> _LIST OF TASKS_
1. Copy the part of the review of Virtuoso starting at "Ogdon’s dead father, who" and ending at "the domestic settings.".
2. Answer these questions using the review of Virtuoso:
(a) At which theater did the writer see the play?
(b) Which competition did John Ogdon win in 1962, and who shared the prize with him?
(c) What two roles does Peter Gibson play?
3. Carry the review of Virtuoso forward from the point where it stops.

> _PASSAGE FOR REVIEW_
There are plays that leave you thinking for days afterwards – and Virtuoso at the Three Minute Theatre, Manchester was one of those. My friend and I discussed it all the way to the train station – holding conflicting views about the motivations and personalities of the drama’s central couple. While the play’s central theme – whether musical genius is more valuable than a person’s mental wellbeing – remained unanswered. And unanswerable.
Virtuoso charts a turbulent period in the life of concert pianist, John Ogdon (performed, most convincingly by seasoned tv and musical actor, Simeoen Truby) and his relationship with his wife Brenda Lucas (former Coronation Street actress, Kerry Willison-Parry). Heralded in his lifetime as one of our country’s greatest pianists, Ogdon won prestigious prizes such as the International Tchaikovsky Competition in Moscow in 1962, (which he shared jointly with Vladimir Ashkenazy). In the early 70s Ogdon experienced a significant breakdown, and was diagnosed with schizophrenia, but was later thought to be bipolar. Ogdon’s total immersion in his music – he was able to play most pieces at sight and had committed many to memory – and his lack of rehearsal for some of his performances, seems to indicate that his mental health issues were intricately linked with his skills.
Ogdon’s dead father, who had experienced frequent psycotic episodes, was brought to life on stage by Peter Gibson – who plays both the ‘ghost’ of the dead man but also Bernard, a friend of Ogdon’s, who seemed to have upset him during some minor business negotiations concerning a charity performance. I especially loved Gibson’s portrayal of the father, which had a heightened edge of pantomime madness, lending a humorous but also sinister twist to the domestic settings.
Brenda managed many of the couple’s business affairs and the play depicts her as increasingly frustrated by her husband’s tendency to leave all the daily practicalities to her. Especially as his behaviour becomes more threatening and unpredictable. (Apparently John Ogdon was known to others for his gentleness and mild manners and the play never makes it clear whether this was normally reflected within is marriage, and only changed during his illness. My own father was a man known for exquisite manners outside the family and a terrible temper at home – so it’s possible I brought my own perceptions into the drama, at this point)

> _DATASET EXTRACT_
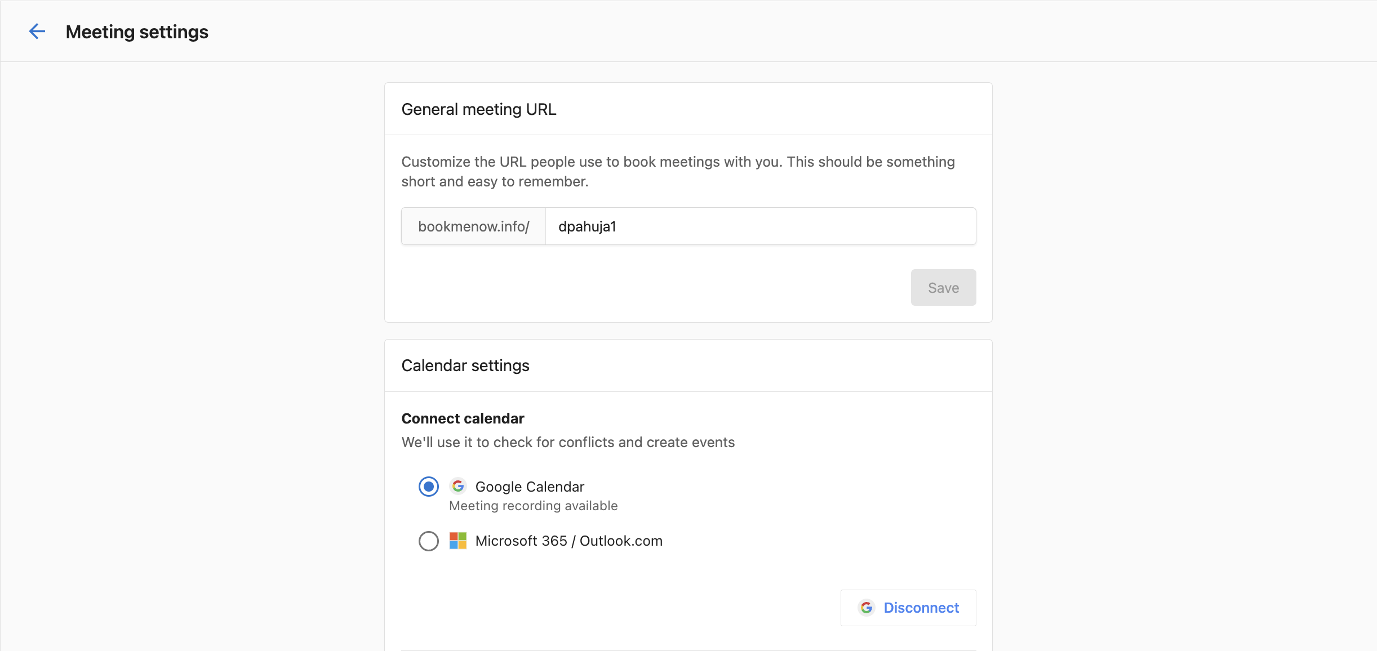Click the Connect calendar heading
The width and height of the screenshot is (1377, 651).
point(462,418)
--
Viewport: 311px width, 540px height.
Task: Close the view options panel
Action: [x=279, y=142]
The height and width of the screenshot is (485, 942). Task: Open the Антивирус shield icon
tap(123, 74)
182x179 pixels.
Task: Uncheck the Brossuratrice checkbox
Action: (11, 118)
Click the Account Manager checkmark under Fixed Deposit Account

> _PER-TASK ANSWERS_
1.
Ogdon’s dead father, who had experienced frequent psycotic episodes, was brought to life on stage by Peter Gibson – who plays both the ‘ghost’ of the dead man but also Bernard, a friend of Ogdon’s, who seemed to have upset him during some minor business negotiations concerning a charity performance. I especially loved Gibson’s portrayal of the father, which had a heightened edge of pantomime madness, lending a humorous but also sinister twist to the domestic settings.

2.
(a) The Three Minute Theatre, Manchester.
(b) The International Tchaikovsky Competition in Moscow, which he shared with Vladimir Ashkenazy.
(c) The ghost of Ogdon's dead father, and Bernard, a friend of Ogdon's.

3.
It was while they were both studying at the Royal Northern College of Music in the mid-50s (formerly The Royal Manchester College of Music) that Ogdon and Brenda met and their relationship is at the very heart of this play. Brenda speaks openly in the play of her recognition that her husband possesses a rare talent she will never have, but hopes that they will do some recordings together, as she still has aspirations for a musical career. As John becomes more and more ill, and subjects Brenda to physical and mental assaults, it is she who must make decisions about her husband’s treatment at the hands of mental health services. Unwillingly she consented to him undergoing ECT and was then disappointed and angry when this impacted on his musical talents. And Brenda became the victim of his attacks when this frustration became too much for him.
This brought us to the bit where my friend and I disagreed. She saw the representation of Brenda as a woman more in love with her husband’s talents than the man himself, who chose to walk away when Ogdon was no longer able to perform at national level. However I found myself sympathising with this character – whose excellent performance by Willison-Parry reminded me of a more rounded and realistic version of Margo from the Good Life -or was it just that voice?. A woman both highly capable but also highly frustrated, and standing alone in a world dominated by men. For me, she was a character who valued her husband’s talents but also recognised that they made him what he was – and that without them, he would lose the ability to truly express himself. Yes, she was portrayed as highly flawed – but so was he. They were two all-too-human partners in an all-too-human relationship, united by their passion for incredible music.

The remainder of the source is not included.